INDORAYATODAY.COM, JAKARTA – Kejaksaan Agung (Kejagung) mengungkap dugaan modus korupsi dalam tata kelola Program Makan Bergizi Gratis (MBG) yang menjerat mantan Kepala Badan Gizi Nasional (BGN) Dadan Hindayana bersama dua mantan wakilnya, Sony Sonjaya dan Lodewyk Pusung.

Penyidik menduga terdapat praktik pengaturan dalam proses penunjukan mitra Satuan Pelayanan Pemenuhan Gizi (SPPG), sehingga sejumlah yayasan yang tidak memenuhi syarat tetap dapat lolos dan ditetapkan sebagai mitra program.

Direktur Penyidikan pada Jaksa Agung Muda Bidang Tindak Pidana Khusus (Jampidsus) Kejagung, Syarief Sulaeman Nahdi, mengatakan penyidik menemukan adanya dugaan keterlibatan pejabat dan pegawai BGN dalam proses penunjukan mitra SPPG.

Menurutnya, sejumlah yayasan yang ditetapkan sebagai mitra diduga memiliki keterkaitan dengan pejabat atau pegawai di lingkungan BGN.

“Faktanya, yayasan-yayasan yang ditunjuk sebagai mitra SPPG merupakan yayasan yang dijadikan sarana untuk pejabat dan terafiliasi dengan pejabat atau pegawai BGN yang tidak memenuhi syarat untuk menjadi mitra SPPG,” kata Syarief dalam konferensi pers di Gedung Kejaksaan Agung, Rabu (3/6/2026).

Penyidik menduga yayasan tersebut tetap lolos karena adanya intervensi dalam proses verifikasi kelayakan yang dilakukan melalui sistem mitra BGN.

“Namun tetap ditunjuk dengan cara dilakukan pengaturan verifikasi pada portal mitra BGN dengan adanya intervensi dari para tersangka,” ujarnya.

Dalam perkara ini, Kejagung telah menetapkan Dadan Hindayana, Sony Sonjaya, dan Lodewyk Pusung sebagai tersangka dugaan korupsi tata kelola Program Makan Bergizi Gratis.

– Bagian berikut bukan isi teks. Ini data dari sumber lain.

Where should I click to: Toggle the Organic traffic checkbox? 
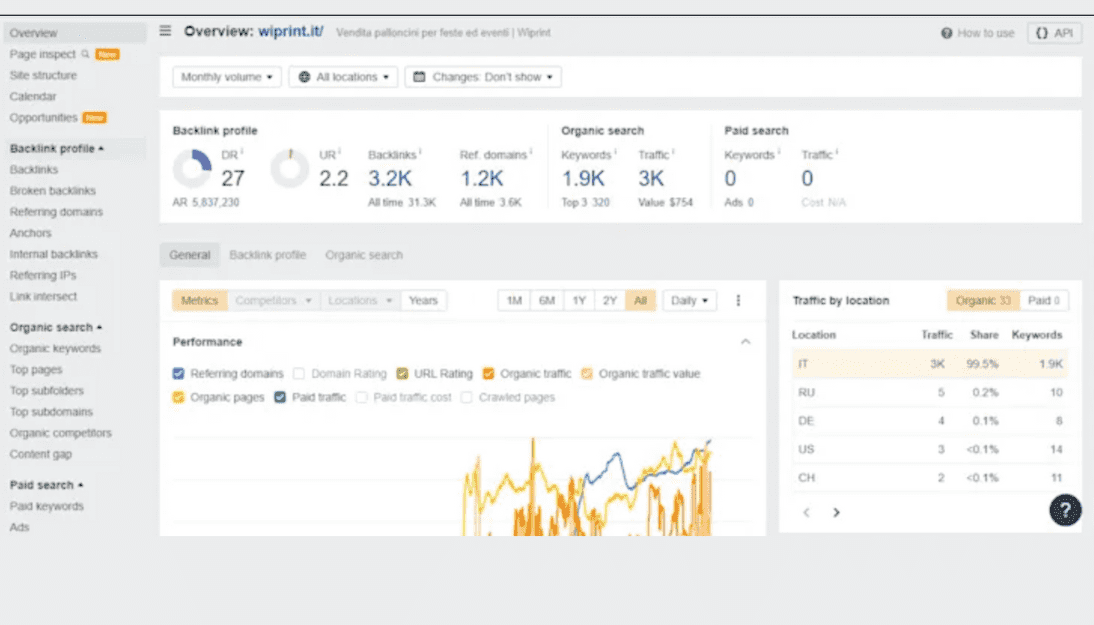coord(488,374)
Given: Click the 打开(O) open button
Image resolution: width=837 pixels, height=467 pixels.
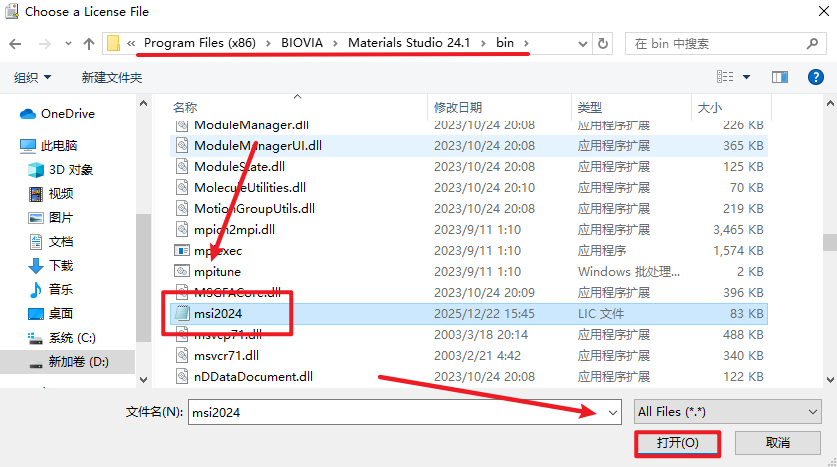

Ketiganya juga telah menjalani penahanan setelah penyidik mengantongi alat bukti yang dinilai cukup untuk meningkatkan status hukum mereka.

Kasus tersebut menjadi perhatian publik karena menyangkut salah satu program prioritas nasional yang bertujuan meningkatkan kualitas gizi anak-anak sekolah di Indonesia.

BACA JUGA:  Prabowo Luncurkan Gerakan Indonesia Menanam di Banyuasin untuk Wujudkan Ketahanan Pangan Nasional

Program Makan Bergizi Gratis mulai dilaksanakan pemerintah sejak 6 Januari 2025 melalui Badan Gizi Nasional.

Program ini difokuskan untuk memenuhi kebutuhan gizi anak sekolah melalui penyediaan makanan bergizi secara gratis guna mendukung pencapaian angka kecukupan gizi nasional.

Berdasarkan data yang disampaikan penyidik, anggaran Program MBG mencapai Rp85,27 triliun pada tahun 2025. Sementara pada tahun 2026, anggaran program tersebut meningkat menjadi Rp298 triliun.

Seluruh pendanaan program bersumber dari Anggaran Pendapatan dan Belanja Negara (APBN).

Kejagung masih terus mendalami dugaan penyimpangan dalam tata kelola Program Makan Bergizi Gratis, termasuk proses penunjukan mitra SPPG yang diduga dilakukan melalui intervensi terhadap mekanisme verifikasi. Dengan nilai anggaran yang mencapai ratusan triliun rupiah, kasus ini menjadi sorotan karena berkaitan langsung dengan penggunaan dana negara untuk program strategis pemerintah.